Requirement a: Show every line of the records that contains the word "Toggle".

══ Passage to read

The rear knuckles may require some slight manipulation to align the mounting holes with the camber arms. A pry bar can be used to leverage the knuckle itself until alignment is achieved. Alternatively, a pin / punch can be partially inserted into the mounting holes and used to move the components into alignment with each other so the hardware can be inserted from the opposite side of the joint. Take care to not damage any components if either of these methods are used.​
  • 3.7: Once the arms are retained in place both at the rear knuckles and the sub frame lower the floor jack and remove it from the work area.
  • 3.8: Using a 6mm hex bit and a 12mm socket reassemble the sway bar end links to the camber arms using the supplied internal hex head bolts. Ensure a washer is present between the camber arm face and each respective bolt head and nut. Hand tighten the 1x bolt to the lower control arms on both left and right components, 2x bolts total.

════
══ Record list

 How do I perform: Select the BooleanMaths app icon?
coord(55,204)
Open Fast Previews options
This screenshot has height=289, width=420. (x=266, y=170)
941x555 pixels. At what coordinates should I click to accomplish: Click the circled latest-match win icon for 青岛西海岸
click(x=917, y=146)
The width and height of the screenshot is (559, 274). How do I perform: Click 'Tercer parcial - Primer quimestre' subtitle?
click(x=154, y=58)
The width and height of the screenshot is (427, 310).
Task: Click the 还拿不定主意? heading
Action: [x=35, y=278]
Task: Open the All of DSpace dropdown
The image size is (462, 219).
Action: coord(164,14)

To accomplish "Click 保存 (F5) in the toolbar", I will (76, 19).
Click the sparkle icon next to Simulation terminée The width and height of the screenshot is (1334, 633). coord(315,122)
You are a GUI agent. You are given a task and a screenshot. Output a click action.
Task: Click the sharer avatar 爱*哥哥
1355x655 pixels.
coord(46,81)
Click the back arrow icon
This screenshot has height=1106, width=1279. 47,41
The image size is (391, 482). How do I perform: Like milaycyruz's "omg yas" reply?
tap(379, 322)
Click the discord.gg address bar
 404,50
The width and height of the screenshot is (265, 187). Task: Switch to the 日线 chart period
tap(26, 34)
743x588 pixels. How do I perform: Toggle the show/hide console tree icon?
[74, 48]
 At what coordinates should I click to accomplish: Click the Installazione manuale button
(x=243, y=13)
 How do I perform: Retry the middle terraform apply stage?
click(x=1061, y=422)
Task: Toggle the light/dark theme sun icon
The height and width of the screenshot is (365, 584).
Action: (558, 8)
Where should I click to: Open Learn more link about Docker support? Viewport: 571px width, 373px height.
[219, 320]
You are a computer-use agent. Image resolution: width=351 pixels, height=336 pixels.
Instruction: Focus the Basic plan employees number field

════

Requirement b:
Answer these questions from the camber arm installation steps:
(i) What tool can be used to leverage the knuckle until alignment is achieved?
(ii) What should be done with the floor jack once the arms are retained at the rear knuckles and the sub frame?
(iii) What size hex bit and socket are used to reassemble the sway bar end links?

Complete output a:
743x588 pixels. How do I perform: Toggle the show/hide console tree icon?
Task: Toggle the light/dark theme sun icon

Complete output b:
(i) A pry bar.
(ii) Lower it and remove it from the work area.
(iii) A 6mm hex bit and a 12mm socket.